## Begin Document passage
The causes are structural and self-reinforcing. States with fewer elite colleges have fewer alumni networks feeding back into local high schools. Students in rural areas have less access to counseling that flags reach schools as realistic. And families without a tradition of sending students to selective schools are less likely to know that Harvard now costs nothing for a family earning under $100,000, or that a student from Mississippi would be an unusual and valuable addition to any elite class.
Why Underrepresentation Works in Your Favor
The other side of this data is the part that students and counselors in underrepresented states should study most closely.
Admissions offices know these numbers. Every selective school tracks the geographic spread of its incoming class, and most set explicit goals around state representation. When a committee at Duke or Vanderbilt or Emory is building a class and sees almost no students from Mississippi or Idaho or West Virginia, that gap creates an opening. Being from an underrepresented state functions as a hook in practice, not a guarantee of admission, but a factor that can tip a close decision.
The competition is thinner. A student from Westchester County applying to Yale is up against thousands of others from the same region, many from well-resourced high schools with similar profiles. A student from Tupelo applying to Yale is one of a small handful from the entire state. That scarcity means a strong application from Mississippi can draw a different quality of attention than an identical one from Connecticut.
You do not have to be the best student in your state. You have to be good enough, and you have to apply. The main barrier for students in underrepresented states is not rejection, it is that they never apply. The failure happens at the awareness stage, knowing these schools are options, understanding the aid available, and having someone who says you should try.
What This Means for Families
If you live in an underrepresented state, treat your geography as an asset. Mississippi, Alabama, West Virginia, Arkansas, Oklahoma, Iowa, Utah, Idaho, and the Dakotas all send far fewer students to elite schools than their populations would predict, so a strong applicant from any of them brings diversity these schools actively want. It shifts the odds rather than guaranteeing anything. Use it on purpose by working your community, your state, and your perspective into your essays.
Take advantage of public flagships going national. Wisconsin, Florida, Florida State, Georgia, and Clemson have sharply raised out-of-state enrollment over the past decade. If you are from another state, your odds at these schools are improving year over year, and they offer selective-level education at public-school prices, especially with merit aid.
Apply to the national privates, because they draw from everywhere and value everywhere. Georgetown, Dartmouth, Brown, Yale, Vanderbilt, Duke, Emory, and Notre Dame all enroll students from 48 or more states. A student from Montana has every bit as much standing to apply as one from Manhattan, and is rarer in the pool. Do not screen yourself out because you do not see people like you on campus. That scarcity is the point.
For counselors, widen the reach lists for students in underserved states. If you advise students in Mississippi, West Virginia, or any of the heavily underrepresented states, defaulting to the in-state flagship leaves opportunity on the table. A strong student from Biloxi or Charleston or Boise who applies to ten elite schools enters a pool where geography alone makes them unusual. Build lists with national schools on them, not only regional ones.
## End Document passage
## Begin Stored data
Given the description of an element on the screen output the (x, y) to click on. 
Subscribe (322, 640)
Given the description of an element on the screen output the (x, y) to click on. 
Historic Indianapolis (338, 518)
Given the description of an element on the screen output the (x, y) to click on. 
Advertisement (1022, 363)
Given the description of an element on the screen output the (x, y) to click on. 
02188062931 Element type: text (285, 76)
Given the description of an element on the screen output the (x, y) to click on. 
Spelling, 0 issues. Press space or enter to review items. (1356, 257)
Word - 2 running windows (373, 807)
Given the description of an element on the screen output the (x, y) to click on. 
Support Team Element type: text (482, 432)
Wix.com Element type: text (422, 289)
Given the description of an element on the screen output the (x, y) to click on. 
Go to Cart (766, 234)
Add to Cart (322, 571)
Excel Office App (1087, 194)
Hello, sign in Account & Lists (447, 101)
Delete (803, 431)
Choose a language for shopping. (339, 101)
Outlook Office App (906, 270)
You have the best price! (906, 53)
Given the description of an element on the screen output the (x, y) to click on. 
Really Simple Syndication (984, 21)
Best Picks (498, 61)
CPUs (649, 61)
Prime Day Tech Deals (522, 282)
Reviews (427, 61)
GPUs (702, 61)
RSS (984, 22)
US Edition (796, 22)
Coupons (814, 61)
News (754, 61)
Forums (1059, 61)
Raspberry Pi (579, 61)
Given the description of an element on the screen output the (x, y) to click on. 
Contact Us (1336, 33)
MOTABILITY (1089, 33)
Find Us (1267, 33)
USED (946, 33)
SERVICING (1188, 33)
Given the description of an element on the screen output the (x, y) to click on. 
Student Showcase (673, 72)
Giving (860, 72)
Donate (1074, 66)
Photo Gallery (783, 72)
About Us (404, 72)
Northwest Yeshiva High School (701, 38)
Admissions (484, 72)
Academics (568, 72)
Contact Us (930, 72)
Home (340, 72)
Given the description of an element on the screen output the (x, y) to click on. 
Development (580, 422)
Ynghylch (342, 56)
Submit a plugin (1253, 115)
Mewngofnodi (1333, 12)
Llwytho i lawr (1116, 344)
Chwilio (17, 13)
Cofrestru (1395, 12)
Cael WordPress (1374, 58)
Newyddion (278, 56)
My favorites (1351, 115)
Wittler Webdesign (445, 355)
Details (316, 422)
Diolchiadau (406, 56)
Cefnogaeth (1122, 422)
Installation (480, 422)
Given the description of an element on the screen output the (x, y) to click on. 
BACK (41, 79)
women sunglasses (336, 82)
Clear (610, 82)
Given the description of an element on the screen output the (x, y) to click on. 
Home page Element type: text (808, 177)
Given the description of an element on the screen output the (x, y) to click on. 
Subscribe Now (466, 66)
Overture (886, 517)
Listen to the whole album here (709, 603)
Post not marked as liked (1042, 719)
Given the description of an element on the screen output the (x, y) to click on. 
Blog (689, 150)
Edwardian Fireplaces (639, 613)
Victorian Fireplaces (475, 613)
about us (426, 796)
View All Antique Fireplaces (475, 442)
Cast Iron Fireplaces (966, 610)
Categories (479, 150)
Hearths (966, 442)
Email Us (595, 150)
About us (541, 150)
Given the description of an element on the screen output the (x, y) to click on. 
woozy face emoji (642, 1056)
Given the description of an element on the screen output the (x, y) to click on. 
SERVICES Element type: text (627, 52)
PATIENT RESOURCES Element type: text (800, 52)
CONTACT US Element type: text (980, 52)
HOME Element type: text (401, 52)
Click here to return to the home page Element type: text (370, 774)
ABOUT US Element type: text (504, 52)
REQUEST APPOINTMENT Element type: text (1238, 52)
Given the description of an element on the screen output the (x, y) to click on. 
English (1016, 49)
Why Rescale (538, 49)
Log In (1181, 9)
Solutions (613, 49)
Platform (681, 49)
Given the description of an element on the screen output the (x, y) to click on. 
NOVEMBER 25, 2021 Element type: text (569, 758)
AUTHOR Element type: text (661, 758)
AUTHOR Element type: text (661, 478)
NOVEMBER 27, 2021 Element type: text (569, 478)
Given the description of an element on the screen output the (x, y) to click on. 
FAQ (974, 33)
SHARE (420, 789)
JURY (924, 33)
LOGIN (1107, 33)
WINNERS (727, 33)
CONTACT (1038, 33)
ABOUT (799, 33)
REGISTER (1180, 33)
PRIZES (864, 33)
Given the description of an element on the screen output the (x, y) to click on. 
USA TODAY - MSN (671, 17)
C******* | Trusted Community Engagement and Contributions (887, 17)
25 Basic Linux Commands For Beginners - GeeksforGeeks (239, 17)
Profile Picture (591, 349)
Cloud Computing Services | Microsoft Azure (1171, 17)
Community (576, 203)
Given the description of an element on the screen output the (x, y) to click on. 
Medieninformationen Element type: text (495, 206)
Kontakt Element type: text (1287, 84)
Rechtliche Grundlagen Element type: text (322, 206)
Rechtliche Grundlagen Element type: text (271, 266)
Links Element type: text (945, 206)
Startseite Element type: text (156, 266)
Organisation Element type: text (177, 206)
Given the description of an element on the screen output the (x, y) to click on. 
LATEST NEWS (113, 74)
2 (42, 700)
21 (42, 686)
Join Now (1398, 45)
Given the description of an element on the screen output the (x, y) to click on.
## End Stored data
> **What to work on**:
1 – Retype the college admissions passage above between "The competition is" and "one from Connecticut.", inclusive.
2 – Extend the passage on elite college admissions from underrepresented states, picking up after its last sentence.

> **Task results**:
1 –
The competition is thinner. A student from Westchester County applying to Yale is up against thousands of others from the same region, many from well-resourced high schools with similar profiles. A student from Tupelo applying to Yale is one of a small handful from the entire state. That scarcity means a strong application from Mississippi can draw a different quality of attention than an identical one from Connecticut.

2 –
The Geography of Advantage
American higher education talks constantly about diversity of race, of income, of experience and perspective. Geographic diversity gets far less attention, even though the gaps are large and persistent. On a per-capita basis, a student from Massachusetts is more than 26 times as likely to attend an elite college as a student from Mississippi, a gap that dwarfs most other factors families worry about in admissions.
For students on the crowded side of that gap, in Massachusetts, Connecticut, California, and New Jersey, the challenge is standing out among thousands of similar peers. For students on the thin side, in Mississippi, West Virginia, the Dakotas, and two dozen other states, the situation runs the other way. They are rare, they are wanted, and the real obstacle is visibility rather than competitiveness. The schools are looking for them. The open question is whether they know to apply.
Methodology
This analysis draws on two data sources. The first is IPEDS enrollment-by-state data for 2022, recording the number of first-time, degree-seeking undergraduates by state of residence at each institution. This file covers 311 of the 312 schools in our master dataset, with Spelman College the sole exception. The second is IPEDS institutional panel data from 2015 to 2024, giving the percentage of first-time undergraduates from in-state and out-of-state, along with acceptance rates, over ten years.
Representation ratios are calculated for each state as its share of total enrollment at the 87 Most and Highly Selective schools divided by its share of the national college-age population. Population estimates are approximations based on Census data for 18-year-old cohorts. A ratio of 1.0 indicates proportional representation.
The public flagship analysis in Figure 4 tracks both the percentage of first-time undergraduates from in-state and the overall acceptance rate at selected public universities classified as Selective or Highly Selective in our master dataset, using IPEDS panel data from 2015 to 2024. A simultaneous decline in both metrics indicates a school becoming both more selective and more geographically diverse.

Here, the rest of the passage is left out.